Il est, je crois, sans exemple en France qu’un Cercle procure à ses membres, indépendamment des avantages sociaux attachés à ce genre d’établissement, le plaisir d’entendre de beaux concerts, et l’on peut donner cette qualification sans réserve : les plus grandes célébrités musicales sont venues au Cercle du Nord, et l’orchestre, composé d’artistes de talent et de bons amateurs, se comporte vaillamment. Je vais commettre ici une petite indiscrétion : par une faveur toute spéciale, j’ai assisté à une répétition de l’orchestre. Il est impossible de conduire plus consciencieusement et plus convenablement que M. Paul Martin, qui sait insister sur l’exécution d’un passage difficile sans froisser l’amour-propre de personne.
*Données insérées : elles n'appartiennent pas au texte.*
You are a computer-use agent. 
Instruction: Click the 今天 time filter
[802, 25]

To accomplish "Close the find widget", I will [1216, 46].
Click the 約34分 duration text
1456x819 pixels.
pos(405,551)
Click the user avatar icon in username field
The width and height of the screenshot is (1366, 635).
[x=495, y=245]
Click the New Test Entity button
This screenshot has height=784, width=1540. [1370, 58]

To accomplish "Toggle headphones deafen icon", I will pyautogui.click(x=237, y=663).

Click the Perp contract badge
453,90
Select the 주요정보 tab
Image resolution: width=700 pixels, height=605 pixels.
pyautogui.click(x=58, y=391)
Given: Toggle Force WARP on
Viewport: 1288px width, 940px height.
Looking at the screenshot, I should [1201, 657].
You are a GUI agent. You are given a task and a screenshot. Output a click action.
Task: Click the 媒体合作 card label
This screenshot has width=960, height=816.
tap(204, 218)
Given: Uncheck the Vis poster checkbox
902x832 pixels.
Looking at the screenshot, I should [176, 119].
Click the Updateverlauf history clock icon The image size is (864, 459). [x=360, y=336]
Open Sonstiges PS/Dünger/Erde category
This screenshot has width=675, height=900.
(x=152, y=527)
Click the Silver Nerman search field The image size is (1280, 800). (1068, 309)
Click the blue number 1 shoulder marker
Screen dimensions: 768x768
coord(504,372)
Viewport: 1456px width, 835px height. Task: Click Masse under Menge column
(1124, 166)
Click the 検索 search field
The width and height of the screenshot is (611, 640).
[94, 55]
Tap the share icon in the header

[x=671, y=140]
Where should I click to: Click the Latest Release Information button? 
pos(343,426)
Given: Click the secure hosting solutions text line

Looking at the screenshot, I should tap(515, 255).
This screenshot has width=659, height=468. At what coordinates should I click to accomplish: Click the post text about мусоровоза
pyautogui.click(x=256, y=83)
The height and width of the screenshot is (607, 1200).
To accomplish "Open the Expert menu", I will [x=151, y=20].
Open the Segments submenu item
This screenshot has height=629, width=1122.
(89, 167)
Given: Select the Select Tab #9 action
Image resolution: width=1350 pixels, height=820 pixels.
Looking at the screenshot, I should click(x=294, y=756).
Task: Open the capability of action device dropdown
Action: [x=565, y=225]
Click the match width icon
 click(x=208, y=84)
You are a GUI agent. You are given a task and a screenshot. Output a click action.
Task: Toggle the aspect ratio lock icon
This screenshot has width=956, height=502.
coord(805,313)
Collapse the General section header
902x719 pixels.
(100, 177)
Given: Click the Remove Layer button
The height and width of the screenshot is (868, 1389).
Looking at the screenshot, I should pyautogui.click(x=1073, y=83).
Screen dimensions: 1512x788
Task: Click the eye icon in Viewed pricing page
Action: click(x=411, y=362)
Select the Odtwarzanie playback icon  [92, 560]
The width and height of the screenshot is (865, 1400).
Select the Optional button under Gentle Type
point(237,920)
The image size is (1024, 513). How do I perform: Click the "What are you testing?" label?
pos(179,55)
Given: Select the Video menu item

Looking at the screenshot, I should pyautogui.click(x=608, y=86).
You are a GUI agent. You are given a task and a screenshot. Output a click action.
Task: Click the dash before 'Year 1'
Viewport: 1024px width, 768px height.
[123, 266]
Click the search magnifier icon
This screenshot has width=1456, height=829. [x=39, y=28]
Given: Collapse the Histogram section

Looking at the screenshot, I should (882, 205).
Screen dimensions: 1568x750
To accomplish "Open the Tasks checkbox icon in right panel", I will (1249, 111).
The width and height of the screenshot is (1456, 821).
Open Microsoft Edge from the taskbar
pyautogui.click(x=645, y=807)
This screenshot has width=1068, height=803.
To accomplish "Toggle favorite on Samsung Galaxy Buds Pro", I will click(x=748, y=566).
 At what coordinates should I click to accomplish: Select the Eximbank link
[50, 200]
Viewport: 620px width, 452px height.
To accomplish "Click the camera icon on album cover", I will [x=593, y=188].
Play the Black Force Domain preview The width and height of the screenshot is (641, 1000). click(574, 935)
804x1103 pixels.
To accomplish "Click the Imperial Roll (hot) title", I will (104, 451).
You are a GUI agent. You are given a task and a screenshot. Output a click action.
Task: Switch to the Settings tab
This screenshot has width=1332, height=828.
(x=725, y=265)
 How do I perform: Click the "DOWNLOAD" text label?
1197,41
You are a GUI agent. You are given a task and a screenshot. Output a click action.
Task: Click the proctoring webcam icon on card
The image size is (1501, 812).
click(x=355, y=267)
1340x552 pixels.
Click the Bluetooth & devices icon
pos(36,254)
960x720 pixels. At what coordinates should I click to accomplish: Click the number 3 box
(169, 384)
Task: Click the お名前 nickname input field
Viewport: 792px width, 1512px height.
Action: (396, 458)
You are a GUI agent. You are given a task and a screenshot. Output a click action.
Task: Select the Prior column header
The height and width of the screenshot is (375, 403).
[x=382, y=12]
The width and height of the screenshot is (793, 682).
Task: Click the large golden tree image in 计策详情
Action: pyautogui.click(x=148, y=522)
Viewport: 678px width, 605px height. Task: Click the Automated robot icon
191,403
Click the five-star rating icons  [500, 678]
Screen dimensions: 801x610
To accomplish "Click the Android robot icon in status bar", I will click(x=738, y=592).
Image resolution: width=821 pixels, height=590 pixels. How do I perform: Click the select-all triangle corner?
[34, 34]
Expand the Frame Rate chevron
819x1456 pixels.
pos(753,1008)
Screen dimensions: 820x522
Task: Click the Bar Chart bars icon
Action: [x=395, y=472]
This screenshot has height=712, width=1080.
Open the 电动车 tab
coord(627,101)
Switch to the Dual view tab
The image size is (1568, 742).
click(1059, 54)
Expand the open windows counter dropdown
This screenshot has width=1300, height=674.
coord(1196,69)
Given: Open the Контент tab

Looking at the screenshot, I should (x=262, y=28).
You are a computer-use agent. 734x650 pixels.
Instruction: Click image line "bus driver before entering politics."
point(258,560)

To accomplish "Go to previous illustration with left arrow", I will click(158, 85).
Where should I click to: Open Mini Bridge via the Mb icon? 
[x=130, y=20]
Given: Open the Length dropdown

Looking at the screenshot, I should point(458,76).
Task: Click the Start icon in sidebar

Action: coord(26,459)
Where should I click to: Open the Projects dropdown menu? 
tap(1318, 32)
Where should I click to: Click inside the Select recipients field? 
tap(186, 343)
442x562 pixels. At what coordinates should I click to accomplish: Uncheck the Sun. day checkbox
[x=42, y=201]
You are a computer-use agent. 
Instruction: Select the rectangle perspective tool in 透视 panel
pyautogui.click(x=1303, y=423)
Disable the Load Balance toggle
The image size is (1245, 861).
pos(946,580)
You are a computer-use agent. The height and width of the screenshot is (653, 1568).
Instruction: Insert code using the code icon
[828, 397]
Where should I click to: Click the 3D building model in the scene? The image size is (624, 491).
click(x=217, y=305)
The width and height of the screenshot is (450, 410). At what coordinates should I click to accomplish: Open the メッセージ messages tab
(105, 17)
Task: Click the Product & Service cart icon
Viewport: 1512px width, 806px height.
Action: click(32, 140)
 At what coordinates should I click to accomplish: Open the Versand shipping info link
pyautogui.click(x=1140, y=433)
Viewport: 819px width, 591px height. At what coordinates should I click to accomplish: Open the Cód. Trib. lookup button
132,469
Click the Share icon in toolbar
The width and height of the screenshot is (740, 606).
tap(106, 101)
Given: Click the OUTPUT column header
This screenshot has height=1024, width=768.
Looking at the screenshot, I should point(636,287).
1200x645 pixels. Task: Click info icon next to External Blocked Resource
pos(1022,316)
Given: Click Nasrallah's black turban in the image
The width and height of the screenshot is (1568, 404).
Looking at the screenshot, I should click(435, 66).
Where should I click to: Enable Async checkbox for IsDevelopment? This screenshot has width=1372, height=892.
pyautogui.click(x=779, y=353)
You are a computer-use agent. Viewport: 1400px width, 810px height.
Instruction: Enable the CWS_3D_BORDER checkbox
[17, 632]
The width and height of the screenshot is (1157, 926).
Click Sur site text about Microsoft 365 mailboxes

Quant à son mérite de soliste, un disciple bien-aimé d’Alard a-t-il besoin de félicitations dont il doit être rebattu et que son glorieux titre lui acquiert légitimement avant même qu’on l’ait entendu ?

Nous avons en M. Lefebvre un accompagnateur bien précieux et dont les artistes étrangers qui ont contribué à nos concerts gardent un excellent souvenir.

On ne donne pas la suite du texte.